1. A low-loss high-efficiency dephenolizing extractant for treating low-rank coal quality-divided conversion phenolic wastewater is characterized in that the extractant consists of dioctyl phosphate, kerosene, trialkylamine and isomeric beta-branched primary alcohol; wherein, the volume ratio of the dioctyl phosphate to the kerosene is 1-5, the volume ratio of the dioctyl phosphate to the trialkylamine is 1.1-0.4, and the volume ratio of the dioctyl phosphate to the isomeric beta-branched primary alcohol is 1; the use method of the extracting agent comprises the following steps:

(1) Pretreatment of wastewater

Concentrated sulfuric acid is used as a demulsifier, the pH of the wastewater is adjusted to 1.5, and emulsified oil and suspended matters in the phenol-containing wastewater generated by the quality-divided conversion of the low-rank coal are removed;

(2) Extraction separation

Adding the extracting agent and the phenol-containing wastewater treated in the step (1) into the wastewater according to the volume ratio of 1-4, rapidly stirring for 2-30 min at normal temperature, standing for 10-50 min to obtain an upper extraction phase and a lower raffinate phase, discharging the lower raffinate phase, and detecting and analyzing the contents of volatile phenol and total phenol in the raffinate phase;

(3) Regeneration of extraction agent

And (3) adding 10-30% of sodium hydroxide solution into the extract phase obtained in the step (2), wherein the volume ratio of the sodium hydroxide solution to the extract phase is 1-10, stirring for 2-30 min, standing for 10-50 min to obtain an upper-layer extracting agent and a lower-layer sodium phenolate, discharging the lower-layer sodium phenolate, and recycling the extracting agent.

2. The low-loss high-efficiency dephenolizing extractant for treating low-rank coal quality-divided conversion phenol-containing wastewater according to claim 1, wherein the volume ratio of dioctyl phosphate to isomeric beta-branched primary alcohol is 1; the volume ratio of the dioctyl phosphate to the kerosene is 1-5; the volume ratio of the dioctyl phosphate to the trialkylamine is 1.

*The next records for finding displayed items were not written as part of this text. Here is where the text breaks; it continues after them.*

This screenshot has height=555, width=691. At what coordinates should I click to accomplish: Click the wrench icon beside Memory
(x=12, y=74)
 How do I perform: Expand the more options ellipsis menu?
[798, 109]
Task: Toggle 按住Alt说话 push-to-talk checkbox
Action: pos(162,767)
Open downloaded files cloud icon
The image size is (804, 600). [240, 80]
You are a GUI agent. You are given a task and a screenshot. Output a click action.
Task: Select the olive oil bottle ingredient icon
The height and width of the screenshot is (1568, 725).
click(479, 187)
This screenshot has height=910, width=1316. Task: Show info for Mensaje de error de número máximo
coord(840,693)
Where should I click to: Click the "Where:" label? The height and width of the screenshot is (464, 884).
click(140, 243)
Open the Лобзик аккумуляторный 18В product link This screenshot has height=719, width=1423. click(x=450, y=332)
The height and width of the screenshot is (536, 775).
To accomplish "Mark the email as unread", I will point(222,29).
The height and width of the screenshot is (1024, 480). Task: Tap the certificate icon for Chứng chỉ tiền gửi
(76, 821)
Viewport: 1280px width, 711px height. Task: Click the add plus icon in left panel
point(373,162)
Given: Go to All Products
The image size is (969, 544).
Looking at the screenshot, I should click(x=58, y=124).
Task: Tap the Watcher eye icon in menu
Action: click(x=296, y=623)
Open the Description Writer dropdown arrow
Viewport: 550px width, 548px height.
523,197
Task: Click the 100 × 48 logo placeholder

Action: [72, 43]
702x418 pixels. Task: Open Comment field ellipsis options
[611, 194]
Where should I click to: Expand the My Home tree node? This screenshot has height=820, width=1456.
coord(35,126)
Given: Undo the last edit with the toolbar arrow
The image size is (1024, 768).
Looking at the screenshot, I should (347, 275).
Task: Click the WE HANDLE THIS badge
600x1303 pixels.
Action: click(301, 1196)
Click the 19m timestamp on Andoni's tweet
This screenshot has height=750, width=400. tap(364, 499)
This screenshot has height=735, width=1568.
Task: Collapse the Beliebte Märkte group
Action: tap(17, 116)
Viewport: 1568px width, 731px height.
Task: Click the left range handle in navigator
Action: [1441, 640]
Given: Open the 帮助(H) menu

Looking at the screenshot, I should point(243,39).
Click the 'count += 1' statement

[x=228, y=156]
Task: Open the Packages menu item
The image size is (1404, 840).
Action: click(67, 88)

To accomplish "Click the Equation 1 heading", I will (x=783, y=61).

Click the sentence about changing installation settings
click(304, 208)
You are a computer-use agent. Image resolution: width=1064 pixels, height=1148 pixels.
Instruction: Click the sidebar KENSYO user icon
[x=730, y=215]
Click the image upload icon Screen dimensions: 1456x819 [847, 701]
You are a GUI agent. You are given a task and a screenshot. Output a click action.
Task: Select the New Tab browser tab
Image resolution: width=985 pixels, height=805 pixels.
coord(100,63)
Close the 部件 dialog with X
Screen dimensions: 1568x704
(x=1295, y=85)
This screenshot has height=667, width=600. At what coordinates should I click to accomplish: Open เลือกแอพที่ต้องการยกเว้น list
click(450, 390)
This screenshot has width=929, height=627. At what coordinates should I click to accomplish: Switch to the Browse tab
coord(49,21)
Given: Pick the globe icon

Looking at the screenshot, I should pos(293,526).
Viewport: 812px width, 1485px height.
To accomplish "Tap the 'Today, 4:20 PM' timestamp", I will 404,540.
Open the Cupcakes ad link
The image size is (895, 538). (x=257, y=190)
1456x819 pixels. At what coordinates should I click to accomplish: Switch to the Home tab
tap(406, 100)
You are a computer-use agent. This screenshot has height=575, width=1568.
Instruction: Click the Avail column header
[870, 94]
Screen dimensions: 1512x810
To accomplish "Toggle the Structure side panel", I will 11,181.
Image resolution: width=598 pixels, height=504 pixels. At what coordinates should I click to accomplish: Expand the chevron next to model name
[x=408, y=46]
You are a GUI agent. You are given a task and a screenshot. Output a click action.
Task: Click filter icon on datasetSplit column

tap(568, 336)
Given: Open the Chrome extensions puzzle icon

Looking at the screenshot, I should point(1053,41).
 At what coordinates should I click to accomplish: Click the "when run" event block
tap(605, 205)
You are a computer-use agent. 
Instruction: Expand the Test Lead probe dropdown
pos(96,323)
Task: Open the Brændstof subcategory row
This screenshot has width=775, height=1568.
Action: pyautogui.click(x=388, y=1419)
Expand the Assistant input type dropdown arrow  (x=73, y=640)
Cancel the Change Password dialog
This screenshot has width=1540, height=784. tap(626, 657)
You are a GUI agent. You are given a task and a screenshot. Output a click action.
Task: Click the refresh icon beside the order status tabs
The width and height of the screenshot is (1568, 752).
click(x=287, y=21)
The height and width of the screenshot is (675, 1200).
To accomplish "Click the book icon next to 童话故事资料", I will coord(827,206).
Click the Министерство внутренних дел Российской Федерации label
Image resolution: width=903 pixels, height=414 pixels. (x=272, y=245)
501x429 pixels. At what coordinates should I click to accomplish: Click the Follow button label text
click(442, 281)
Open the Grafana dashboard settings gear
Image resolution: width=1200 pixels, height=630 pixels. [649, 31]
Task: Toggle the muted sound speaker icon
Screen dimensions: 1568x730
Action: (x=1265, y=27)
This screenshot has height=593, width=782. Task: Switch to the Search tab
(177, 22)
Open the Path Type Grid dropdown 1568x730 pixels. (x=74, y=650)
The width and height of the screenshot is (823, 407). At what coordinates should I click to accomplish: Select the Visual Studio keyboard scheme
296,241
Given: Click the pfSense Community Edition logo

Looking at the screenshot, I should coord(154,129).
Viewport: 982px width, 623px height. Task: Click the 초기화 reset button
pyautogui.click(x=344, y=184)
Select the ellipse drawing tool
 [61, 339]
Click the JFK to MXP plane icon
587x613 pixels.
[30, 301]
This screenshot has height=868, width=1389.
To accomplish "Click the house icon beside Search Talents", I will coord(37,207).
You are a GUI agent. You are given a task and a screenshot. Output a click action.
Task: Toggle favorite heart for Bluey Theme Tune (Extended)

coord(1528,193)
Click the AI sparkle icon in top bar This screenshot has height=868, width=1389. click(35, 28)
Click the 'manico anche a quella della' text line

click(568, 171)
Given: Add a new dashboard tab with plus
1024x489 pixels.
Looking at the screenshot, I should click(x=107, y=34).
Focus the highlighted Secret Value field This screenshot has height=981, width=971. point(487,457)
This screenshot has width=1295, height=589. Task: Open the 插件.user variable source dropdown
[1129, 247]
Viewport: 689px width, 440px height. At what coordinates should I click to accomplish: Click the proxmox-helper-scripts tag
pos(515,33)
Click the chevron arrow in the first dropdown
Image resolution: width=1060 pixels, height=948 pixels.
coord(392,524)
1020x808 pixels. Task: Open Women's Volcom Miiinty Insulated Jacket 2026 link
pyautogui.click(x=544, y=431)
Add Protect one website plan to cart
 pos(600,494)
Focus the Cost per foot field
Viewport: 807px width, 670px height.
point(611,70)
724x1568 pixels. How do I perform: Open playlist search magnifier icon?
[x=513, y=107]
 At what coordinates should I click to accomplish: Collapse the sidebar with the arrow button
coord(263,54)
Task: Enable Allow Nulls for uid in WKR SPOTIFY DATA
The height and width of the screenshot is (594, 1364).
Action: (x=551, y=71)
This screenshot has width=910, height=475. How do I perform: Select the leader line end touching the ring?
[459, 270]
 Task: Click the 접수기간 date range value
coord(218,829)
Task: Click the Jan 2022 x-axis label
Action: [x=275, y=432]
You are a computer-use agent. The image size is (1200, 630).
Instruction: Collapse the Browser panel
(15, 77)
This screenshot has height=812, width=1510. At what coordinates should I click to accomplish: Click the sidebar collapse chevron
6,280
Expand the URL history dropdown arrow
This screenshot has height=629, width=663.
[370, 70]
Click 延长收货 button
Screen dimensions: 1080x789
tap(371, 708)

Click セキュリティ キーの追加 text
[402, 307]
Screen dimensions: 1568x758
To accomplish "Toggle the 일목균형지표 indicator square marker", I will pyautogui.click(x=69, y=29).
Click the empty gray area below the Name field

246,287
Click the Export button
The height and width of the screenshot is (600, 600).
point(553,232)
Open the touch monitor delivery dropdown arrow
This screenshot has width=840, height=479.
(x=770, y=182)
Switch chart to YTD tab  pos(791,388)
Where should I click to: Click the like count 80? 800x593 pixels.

3. The low-loss high-efficiency dephenolizing extractant for treating low-rank coal quality-based conversion phenol-containing wastewater according to claim 1, characterized in that the volume ratio of dioctyl phosphate to isomeric beta-branched primary alcohol is 1; the volume ratio of the dioctyl phosphate to the kerosene is 1; the volume ratio of the dioctyl phosphate to the trialkylamine is 1.

4. The low-loss high-efficiency dephenolizing extractant for treating low-rank coal quality-divided conversion phenolic wastewater according to claim 2, characterized in that the volume ratio of the dioctyl phosphate to the kerosene is 1; the volume ratio of the dioctyl phosphate to the trialkylamine is 1.

5. The low-loss high-efficiency dephenolizing extractant for treating low-rank coal quality-splitting conversion phenol-containing wastewater according to claim 3, characterized in that the volume ratio of the dioctyl phosphate and the isomeric beta-branched primary alcohol is 1; the volume ratio of the dioctyl phosphate to the trialkylamine is 1.2-0.4.

6. The low-loss high-efficiency dephenolizing extractant for treating low-rank coal quality-divided conversion phenolic wastewater according to claim 1, wherein the extractant is applied to treatment of phenolic wastewater generated by low-rank coal quality-divided conversion.